| AIM OF THE EXERCISE |
Begin at the line containing "Bar (216, 18)" in the data below and go on through the line containing "カフェのこと(22) (125, 1486)", repeating each line exactly; include both ends and no other line.

| EXCERPTED DATA |
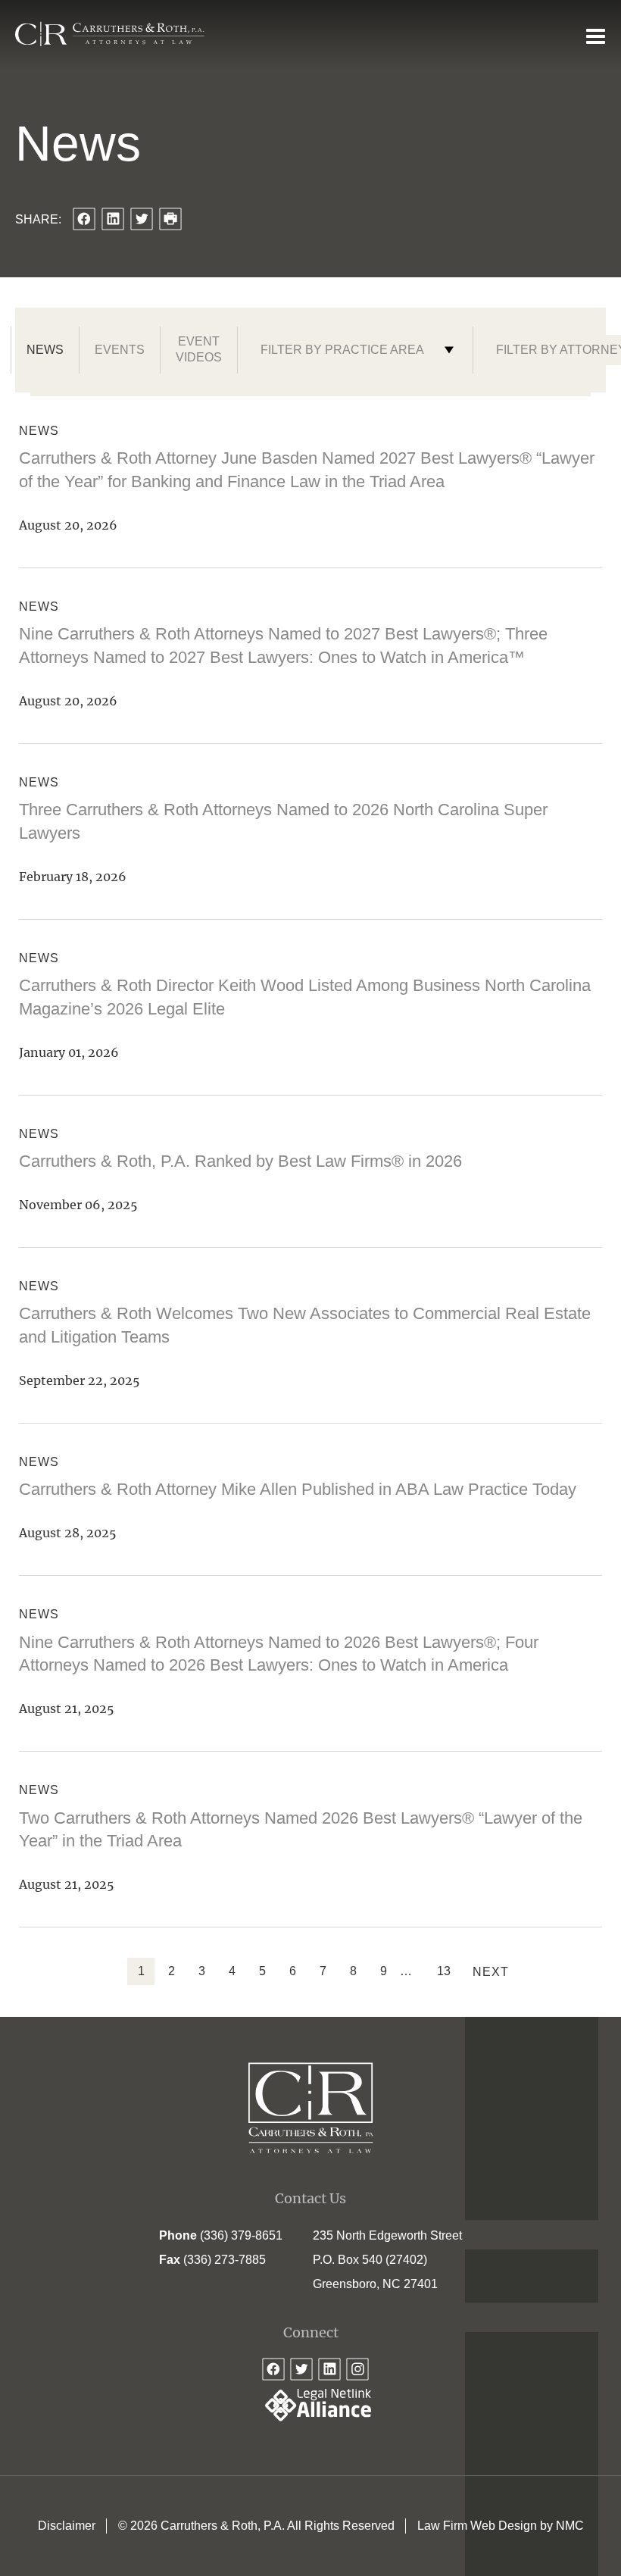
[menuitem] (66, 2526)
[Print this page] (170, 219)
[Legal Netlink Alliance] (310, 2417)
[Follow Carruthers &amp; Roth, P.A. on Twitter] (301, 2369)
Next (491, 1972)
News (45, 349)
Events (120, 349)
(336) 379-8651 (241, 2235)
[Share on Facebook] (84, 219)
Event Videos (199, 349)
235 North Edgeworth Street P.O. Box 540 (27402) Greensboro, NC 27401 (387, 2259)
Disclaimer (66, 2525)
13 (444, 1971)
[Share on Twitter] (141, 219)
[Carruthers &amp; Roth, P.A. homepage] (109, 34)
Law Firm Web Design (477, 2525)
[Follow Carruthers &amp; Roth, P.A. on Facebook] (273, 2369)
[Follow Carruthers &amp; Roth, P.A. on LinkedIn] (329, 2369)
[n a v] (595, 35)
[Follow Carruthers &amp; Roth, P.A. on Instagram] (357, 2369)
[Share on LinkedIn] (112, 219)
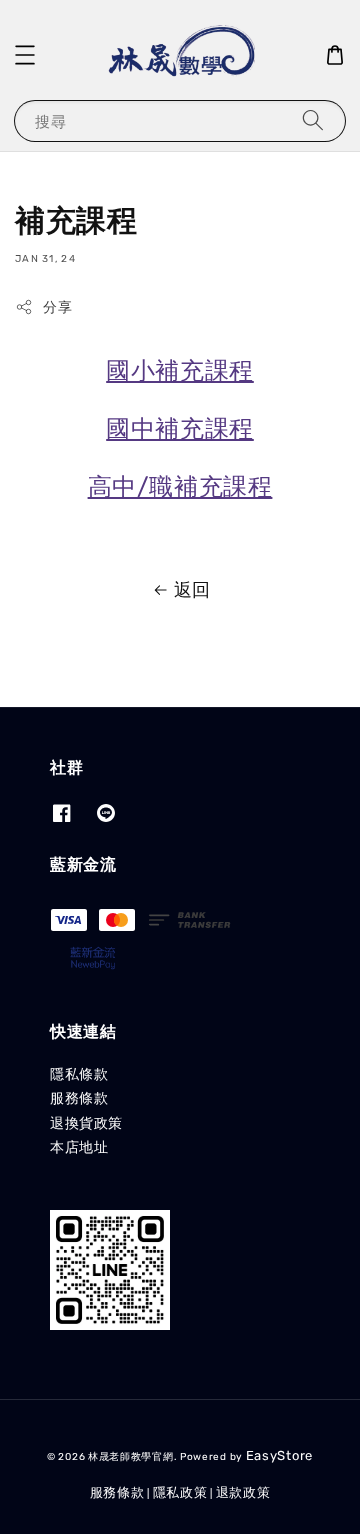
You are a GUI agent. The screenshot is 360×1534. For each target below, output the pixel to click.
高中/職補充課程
* * *
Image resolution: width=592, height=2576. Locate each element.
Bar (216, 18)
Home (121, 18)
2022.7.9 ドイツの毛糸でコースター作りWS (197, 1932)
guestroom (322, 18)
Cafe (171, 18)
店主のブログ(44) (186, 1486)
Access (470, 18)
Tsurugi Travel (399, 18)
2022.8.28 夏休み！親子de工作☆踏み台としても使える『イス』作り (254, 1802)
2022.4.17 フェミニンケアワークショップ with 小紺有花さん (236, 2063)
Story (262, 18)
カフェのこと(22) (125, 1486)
==
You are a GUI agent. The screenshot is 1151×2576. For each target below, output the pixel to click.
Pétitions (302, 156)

| TASK RESPONSE |
Bar (216, 18)
Home (121, 18)
2022.7.9 ドイツの毛糸でコースター作りWS (197, 1932)
guestroom (322, 18)
Cafe (171, 18)
店主のブログ(44) (186, 1486)
Access (470, 18)
Tsurugi Travel (399, 18)
2022.8.28 夏休み！親子de工作☆踏み台としても使える『イス』作り (254, 1802)
2022.4.17 フェミニンケアワークショップ with 小紺有花さん (236, 2063)
Story (262, 18)
カフェのこと(22) (125, 1486)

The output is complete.